STATED GOAL A:
In the article on Thailand 4.0, what is the discussion of 4.0 about first and foremost?

[BEGIN DOCUMENT SECTION]

Why Thailand 4.0 will not join the ranks of South Korea, Taiwan

Everyone repeats the “4.0 economy” mantra as if repetition will mobilise Thailand from middle-income doldrums to developed dynamism. Ministries are conjured, regulations rolled out, policies promulgated, funds found. To what end?

There are two troublesome questions:
• What is a 4.0 economy?
• What is 4.0 in the modern global division of labour?
The answers suggest that Thailand underestimates the challenge it confronts. In fact, the challenge today is whether Thailand can increase its human capital base fast enough to maintain middle-income status. 
What is the discussion of 4.0 about? First and foremost, it is about hardware and building networks to connect the hardware. Second, it is about basic computer literacy. This means training teachers and lecturers to teach students to use computers. In principle, the time will come when Thailand can train 100 per cent of required skilled workers, instead of the current 50 per cent. 
As hardware, networking and computer-competent new hires spread, Thai companies should be able to join the computer age. 
But is this a 4.0 economy understood as “developed”?
No. This is a computer-enabled economy.
Why isn’t this the real thing?
Because it is passive. It is about borrowing and importing someone else’s knowledge work.
Put it this way. If you turn on your computer, open Word, and write an original poem, you have created something. Just knowing how to turn on a computer and open Word, however, does not mean that you possess more than basic computer literacy. It does not mean that you can operate a numerically controlled cutting machine, write code, design new chips or create any other intellectual property.
“So what?” you ask.
Here we arrive at the second question: What is 4.0 in the modern global division of labour?
The “global division of labour” is the relationship among countries in the global economy. Imagine a ladder with a few developed countries perched on the top rung and a larger and larger number of lesser and lesser developed countries scrabbling for each lower rung. At the top is where the knowledge work gets done and new technologies get created. Because these countries innovate the newest, coolest stuff, their products sell for the most and their people get rich. The next rung is for middle-income countries that manufacture high-end commodities for the top dogs. They must be able to use fancy tech to make this stuff, but the manufacturing technology, like the products, comes from above. Workers are skilled but not innovative, and they earn well, but less than those at the top. At the third level are the producers of industrial basics – steel is the usual example. Work is largely routine; workers earn less than their middle-income country counterparts do. At the bottom, savagely contesting the lowest rung of the ladder are the myriad countries with nothing to sell but the poverty of their people, countries that compete to produce the lowest skilled, lowest value products for the lowest prices. 
What does this have to do with 4.0?
Everything.
The global division of labour is not static. It is dynamic and savagely competitive. It is challenging to move up the division of labour, as South Korea and Taiwan did and Thailand presumes to do. It is also challenging just to keep one’s place on the ladder.

[END DOCUMENT SECTION]
[BEGIN INPUT]

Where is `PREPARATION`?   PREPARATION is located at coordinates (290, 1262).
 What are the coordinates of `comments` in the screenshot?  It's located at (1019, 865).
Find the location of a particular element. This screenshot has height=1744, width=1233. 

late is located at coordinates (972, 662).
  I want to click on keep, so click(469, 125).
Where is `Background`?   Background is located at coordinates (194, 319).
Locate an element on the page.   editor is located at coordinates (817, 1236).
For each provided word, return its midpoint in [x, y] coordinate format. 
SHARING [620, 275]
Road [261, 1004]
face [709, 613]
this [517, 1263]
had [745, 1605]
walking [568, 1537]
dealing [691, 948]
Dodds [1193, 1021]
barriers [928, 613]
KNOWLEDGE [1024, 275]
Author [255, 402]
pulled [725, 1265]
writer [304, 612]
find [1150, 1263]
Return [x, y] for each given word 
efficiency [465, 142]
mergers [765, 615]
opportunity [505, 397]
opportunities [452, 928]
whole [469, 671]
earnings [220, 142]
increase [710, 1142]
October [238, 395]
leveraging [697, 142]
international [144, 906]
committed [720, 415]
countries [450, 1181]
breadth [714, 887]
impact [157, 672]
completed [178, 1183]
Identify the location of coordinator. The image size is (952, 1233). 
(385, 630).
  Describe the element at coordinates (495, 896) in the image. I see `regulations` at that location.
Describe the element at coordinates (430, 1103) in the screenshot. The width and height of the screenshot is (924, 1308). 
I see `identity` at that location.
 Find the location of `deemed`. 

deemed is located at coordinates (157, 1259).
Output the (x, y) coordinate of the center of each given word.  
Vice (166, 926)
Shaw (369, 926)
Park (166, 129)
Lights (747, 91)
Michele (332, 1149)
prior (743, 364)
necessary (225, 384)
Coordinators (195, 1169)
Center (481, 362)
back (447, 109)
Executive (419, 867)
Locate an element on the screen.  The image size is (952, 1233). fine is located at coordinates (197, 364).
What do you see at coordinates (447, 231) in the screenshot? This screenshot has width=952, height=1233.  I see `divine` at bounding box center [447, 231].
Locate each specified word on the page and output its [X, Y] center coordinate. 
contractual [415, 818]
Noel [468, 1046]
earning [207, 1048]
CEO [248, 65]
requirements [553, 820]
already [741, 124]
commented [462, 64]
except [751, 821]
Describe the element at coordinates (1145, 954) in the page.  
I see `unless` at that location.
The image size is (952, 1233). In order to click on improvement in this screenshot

[END INPUT]

STATED GOAL B:
Pull out every line of the listing above that contains the string "click". Case counts.

RIGHT ANSWER A:
Hardware and building networks to connect the hardware.

RIGHT ANSWER B:
  I want to click on keep, so click(469, 125).
The image size is (952, 1233). In order to click on improvement in this screenshot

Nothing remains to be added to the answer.